# Selected extract
########################################

= Eleanor Macomber =

Eleanor Macomber (February 22, 1801 – April 16, 1840) was an American missionary and teacher who founded a Protestant school and church among the Karen. In 1830, she was sent by the American missionary board of the Baptist church as a teacher among the Ojibwe at Sault Ste. Marie, Michigan. After four years' service her health failed. After her health improved, she connected herself with the Karen mission in 1836, in Burma. She then settled at Dong-Yahn, an out-station located about 35 miles from Mawlamyine. With the help of Karen evangelistic assistants, she labored among the adjoining Karen groups.

With the aid of two or three native assistants, she maintained public worship on the Sabbath, and morning and evening prayers at her own dwelling; and also opened a school, which soon numbered ten or twelve pupils. Before the close of the first dry season, she had the happiness of seeing twelve Karens baptized and formed into a Christian church. She spent the period of the rains from May to September at Maulmain, and on her return to the jungle, found the church and the schools prospering under the charge of the native preachers. The little church was soon committed to the care of Rev. Mr. Edward A. Stevens, of the Theological School, and was occasionally visited by other missionaries from Maulmain. Amidst the prejudices and the occasional persecution of the priests and the votaries of Buddhism, the gospel continued to spread among the people; and Dong-yahn, by the instrumentality of Macomber, soon became the seat of a flourishing station, and the centre of religious knowledge to a wide region of Karens. Her influence upon other women was considered to be extraordinary, and its results were visible in numerous dwellings among the villages of the jungle.
 Her death was the result of a jungle fever that she contracted while she was on a mission to a distant tribe.

==Early life==
Eleanor Macomber was born at Lake Pleasant, New York, February 22, 1801. Here, her childhood and youth were passed until she removed to Albany, New York.

==Career==
===Ojibwe in Michigan===
She was sent out by the American missionary board of the Baptist church in 1830, to labor among the Ojibwe in Michigan. She acquired the language, and rendered herself useful until obliged to leave on account of her health.

########################################

# Items from a dataset

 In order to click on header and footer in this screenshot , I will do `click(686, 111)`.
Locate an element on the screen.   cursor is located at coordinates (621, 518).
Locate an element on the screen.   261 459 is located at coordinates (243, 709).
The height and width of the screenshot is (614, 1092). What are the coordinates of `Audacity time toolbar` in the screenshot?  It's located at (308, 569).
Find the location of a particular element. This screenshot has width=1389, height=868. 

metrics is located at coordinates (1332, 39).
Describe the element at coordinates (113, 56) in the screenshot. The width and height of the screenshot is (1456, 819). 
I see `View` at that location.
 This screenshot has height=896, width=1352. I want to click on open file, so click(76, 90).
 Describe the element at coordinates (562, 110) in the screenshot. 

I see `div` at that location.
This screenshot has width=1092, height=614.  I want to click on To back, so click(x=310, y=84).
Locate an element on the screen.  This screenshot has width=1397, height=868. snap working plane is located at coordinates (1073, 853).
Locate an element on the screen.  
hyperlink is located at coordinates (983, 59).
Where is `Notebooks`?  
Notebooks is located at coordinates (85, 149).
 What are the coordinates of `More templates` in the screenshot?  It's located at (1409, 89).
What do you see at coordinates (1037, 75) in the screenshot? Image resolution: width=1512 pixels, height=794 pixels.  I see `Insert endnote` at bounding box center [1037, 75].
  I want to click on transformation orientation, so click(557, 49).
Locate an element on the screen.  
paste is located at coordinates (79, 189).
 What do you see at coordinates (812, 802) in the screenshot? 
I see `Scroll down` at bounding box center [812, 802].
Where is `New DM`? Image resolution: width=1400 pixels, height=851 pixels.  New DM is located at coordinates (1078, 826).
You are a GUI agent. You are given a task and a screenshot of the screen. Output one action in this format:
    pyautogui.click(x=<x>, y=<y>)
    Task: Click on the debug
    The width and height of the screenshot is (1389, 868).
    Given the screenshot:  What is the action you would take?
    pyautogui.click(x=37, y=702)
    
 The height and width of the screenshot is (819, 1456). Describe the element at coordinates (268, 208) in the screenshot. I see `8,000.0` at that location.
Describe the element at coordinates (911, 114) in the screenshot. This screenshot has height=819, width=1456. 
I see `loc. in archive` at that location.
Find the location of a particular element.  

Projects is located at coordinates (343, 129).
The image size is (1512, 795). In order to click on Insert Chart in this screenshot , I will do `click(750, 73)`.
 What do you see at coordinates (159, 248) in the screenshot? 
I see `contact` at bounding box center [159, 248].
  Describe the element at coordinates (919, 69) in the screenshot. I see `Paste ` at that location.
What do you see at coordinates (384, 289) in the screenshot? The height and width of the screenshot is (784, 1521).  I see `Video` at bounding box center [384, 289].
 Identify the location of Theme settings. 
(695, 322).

########################################

# How to complete this task
Extract, word for word, the passage of the Eleanor Macomber biography that starts with "Her death was" and goes on through "of her health.".

# Response box
Her death was the result of a jungle fever that she contracted while she was on a mission to a distant tribe.

==Early life==
Eleanor Macomber was born at Lake Pleasant, New York, February 22, 1801. Here, her childhood and youth were passed until she removed to Albany, New York.

==Career==
===Ojibwe in Michigan===
She was sent out by the American missionary board of the Baptist church in 1830, to labor among the Ojibwe in Michigan. She acquired the language, and rendered herself useful until obliged to leave on account of her health.